Come evidenzia il rapporto della Lancet Commission del 2019, il mondo è oggi testimone di una “sinergia di pandemie”, ovvero di una “sindemia” globale di malnutrizione, sovrappeso e cambiamento climatico, fenomeni complessi e multicausali che si retroalimentano a vicenda. Queste pandemie rappresentano tre delle minacce più gravi alla salute e alla sopravvivenza umana oggi, creando sfide crescenti per la salute pubblica globale ed essendo ormai un oggetto comune dell’agenda politica globale e una preoccupazione sociale ampiamente diffusa.

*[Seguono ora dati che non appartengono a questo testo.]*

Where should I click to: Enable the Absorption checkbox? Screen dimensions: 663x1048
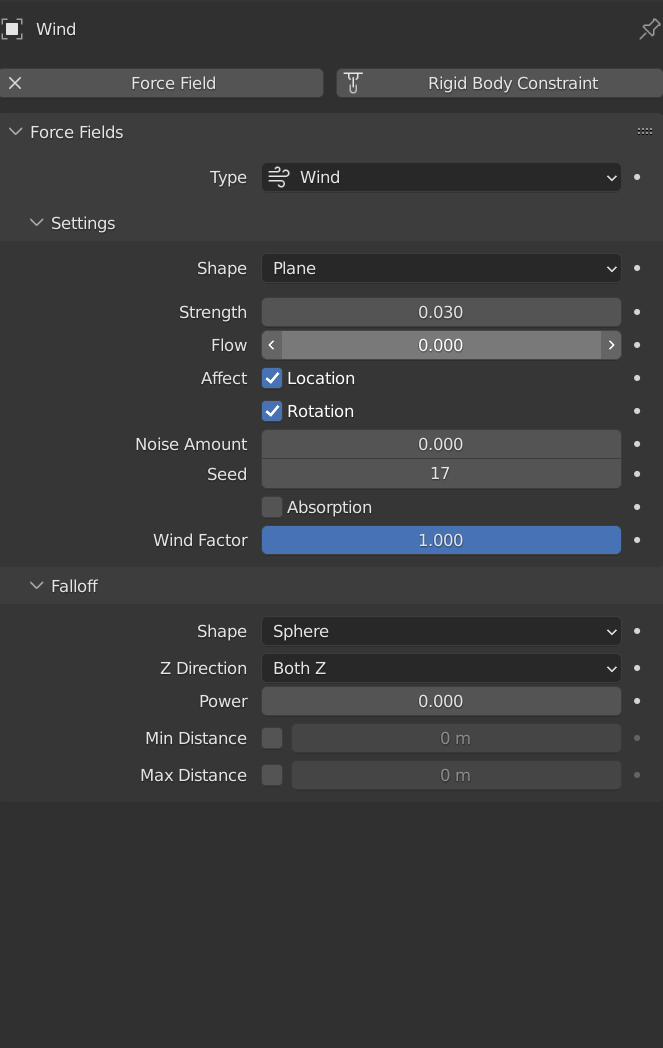(x=272, y=507)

Fino ad ora, quando parliamo di cambiamento climatico e dei nostri approcci di adattamento a esso, ci concentriamo ancora poco sull’impatto indiretto che avrà in ambiti apparentemente poco connessi, quali per esempio l’economia globale. Prendendo ad esempio le conseguenze sulla salute, l’impatto dei cambiamenti climatici sulla comparsa e ricomparsa di malattie infettive, focolai ed epidemie è già evidente, così come è evidente l’importanza di considerare la “sicurezza sanitaria” come un valido approccio di adattamento. Tuttavia, il cambiamento climatico avrà anche un enorme impatto economico sui costi dei servizi sanitari e quindi sulla sostenibilità dei sistemi sanitari, sulle spese vive, sulla mancanza di capacità di sostenere gli investimenti pubblici e, infine, sulla copertura sanitaria universale.
Le proiezioni globali dei danni macroeconomici dei cambiamenti climatici generalmente considerano gli impatti delle temperature medie annuali e nazionali su orizzonti temporali a lungo termine. Qui utilizziamo recenti scoperte empiriche provenienti da più di 1.600 regioni in tutto il mondo negli ultimi 40 anni per proiettare i danni subnazionali causati dalla temperatura e dalle precipitazioni, inclusa la variabilità giornaliera e gli estremi.
Un nuovo studio pubblicato su Nature valuta l’entità dei danni economici causati nel breve periodo e causati dal cambiamento climatico verso cui il mondo è già avviato, evitando così proiezioni a lungo termine. I danni economici stimati sono stati misurati come variazioni percentuali del reddito pro capite rispetto a uno scenario di riferimento senza impatti climatici. È stato stimato l’impatto della somma di tutte le variabili climatiche e anche l’impatto del cambiamento climatico è stato stimato separatamente sotto forma di aumento della temperatura media annuale, variabilità della temperatura giornaliera, precipitazioni annuali totali, numero annuo di giorni umidi (>1 mm ) e precipitazioni giornaliere estreme.
Lo studio mostra che nei prossimi 26 anni subiremo una riduzione media del reddito del 19% a causa del cambiamento climatico, e che questa perdita di reddito sarà sei volte superiore al costo economico della mitigazione necessaria per limitare il riscaldamento globale a “soli” 2ºC in questo breve periodo. E quel 19% è, ovviamente, una stima media. Nel Sahel, ad esempio, la riduzione del reddito pro capite dovrebbe raggiungere il 30%.
I danni commessi derivano prevalentemente dalle variazioni della temperatura media, ma tenere conto delle altre componenti climatiche alza le stime di circa il 50% e porta ad una maggiore eterogeneità regionale. Le perdite sono stimate per tutte le regioni tranne quelle a latitudini molto elevate, dove la riduzione della variabilità della temperatura apporta benefici. Le perdite maggiori sono stimate alle latitudini più basse, nelle regioni con minori emissioni storiche accumulate e un reddito corrente inferiore.
Le nostre abitudini alimentari (tra cui produzione, acquisto, consumo e sprechi) dei principali paesi inquinanti (tonnellate di emissioni di CO2 pro capite) contribuiscono notevolmente al riscaldamento globale, un fenomeno che rischia di causare gravi danni al pianeta. L’Organizzazione delle Nazioni Unite per l’Alimentazione e l’Agricoltura (FAO) avverte che lo spreco alimentare da solo causa tra l’8% e il 10% dei gas serra e ci esorta a cambiare la nostra dieta per invertire questa situazione. Ciò implica anche la necessaria contestualizzazione e adattamento dei messaggi a seconda della situazione, poiché ovviamente non tutti i paesi hanno la stessa responsabilità per il cambiamento climatico sul nostro pianeta e non tutti ne subiscono allo stesso modo le conseguenze (ingiustizia climatica).
Questo tipo di studi rende ancora piú evidente la necessità di progettare interventi che affrontino scenari così complessi con un approccio ecologico e intersettoriale, che tenga in conto il ruolo dell’intersezione tra cibo, nutrizione, salute e ambiente.